Multiple primary central nervous system lymphoma in the elderly: A case report

RATIONALE: Multiple primary central nervous system lymphoma (MPCNSL) is a rare disease with differential diagnosis and treatment. As the underlying pathogenesis is not yet clarified, the early-stage clinical manifestations are occult and atypical. Also, the imaging manifestations are not specific, which is challenging for the clinical diagnosis and treatment. Therefore, additional clinical research is essential to understand the etiology of the disease. PATIENT CONCERNS: A 63-year-old male patient suffered from MPCNSLs but without typical clinical manifestations. The findings of the imaging examination were as follows. Magnetic resonance imaging (MRI) showed long T1 and T2 signal shadows in the right frontal lobe, right hippocampus, right cerebellar hemisphere, and the left occipital lobe. In addition, patchy T1-enhanced signal shadows were observed in the right frontal lobe and around the midline.
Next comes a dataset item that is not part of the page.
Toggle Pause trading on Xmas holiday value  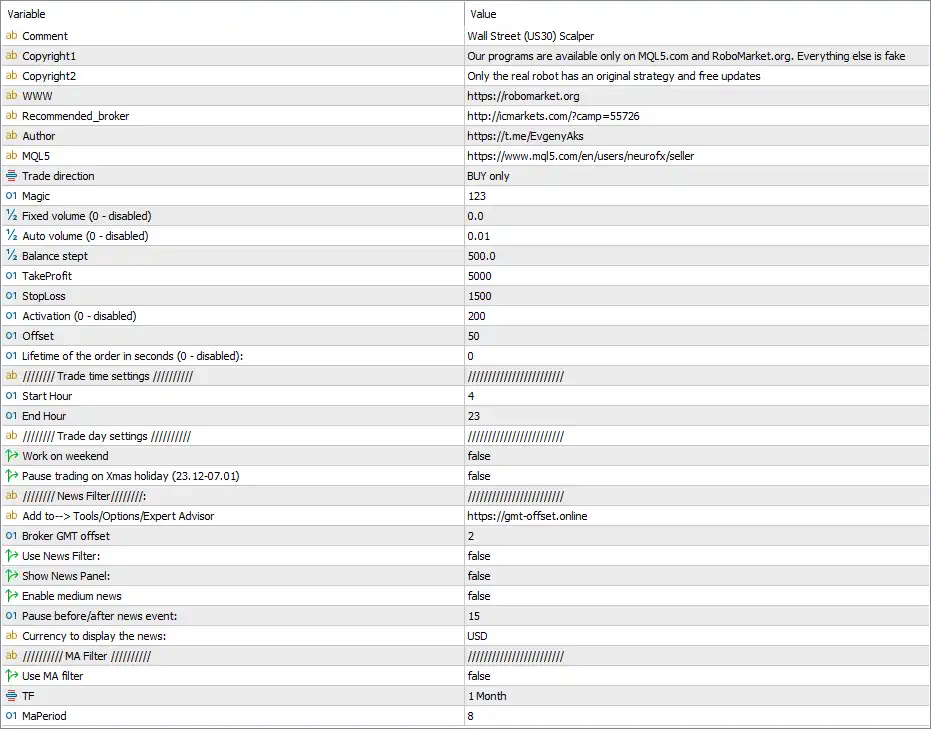(697, 476)
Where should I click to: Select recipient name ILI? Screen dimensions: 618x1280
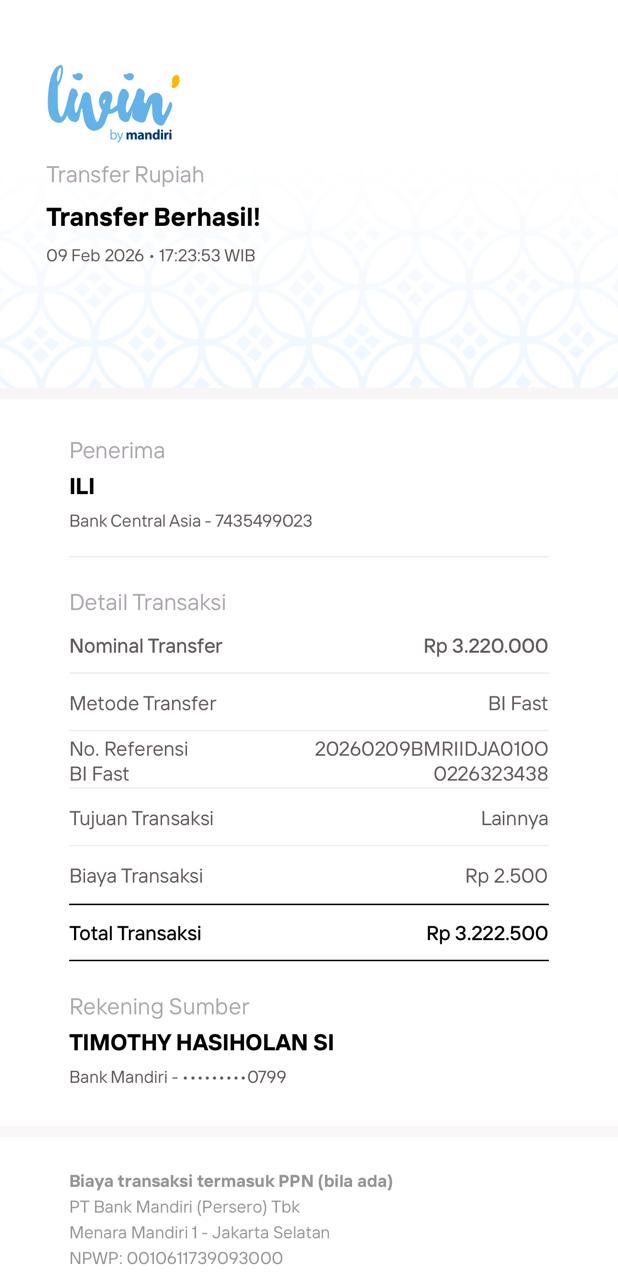[x=82, y=487]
Frontal lesions were detected in the magnetic resonance spectroscopy (MRS), Cho peak increased, and N-acetylaspartate (NAA) peak decreased. On the other hand, in the diffusion weighted imaging (DWI), apparent dispersion coefficient (ADC) showed low-value changes and high signal changes. The positron emission tomography-computed tomography (PET-CT) displayed radioactive accumulation in the right frontal lobe. DIAGNOSIS: Multiple primary central nervous system lymphoma. INTERVENTIONS: The patient received some conservative medical treatment, but his condition continued to worsen. Finally, he received a pathological biopsy, and refused further treatment after the result was reported. OUTCOMES: The patient died 1 week after biopsy, and the course of disease was about 100 days. LESSONS: PCNSL is a primary intracranial malignancy with low incidence and a high degree of malignancy and specificity in clinical manifestations. To facilitate early clinical treatment and improve the long-term survival of patients, it is necessary to master the imaging diagnostic methods and its features. The comprehensive application of multiple imaging examinations, such as CT, MRI, PET/CT, and PET/MRI, as well as, cerebrospinal fluid cytology can greatly improve the diagnosis of PCNSL.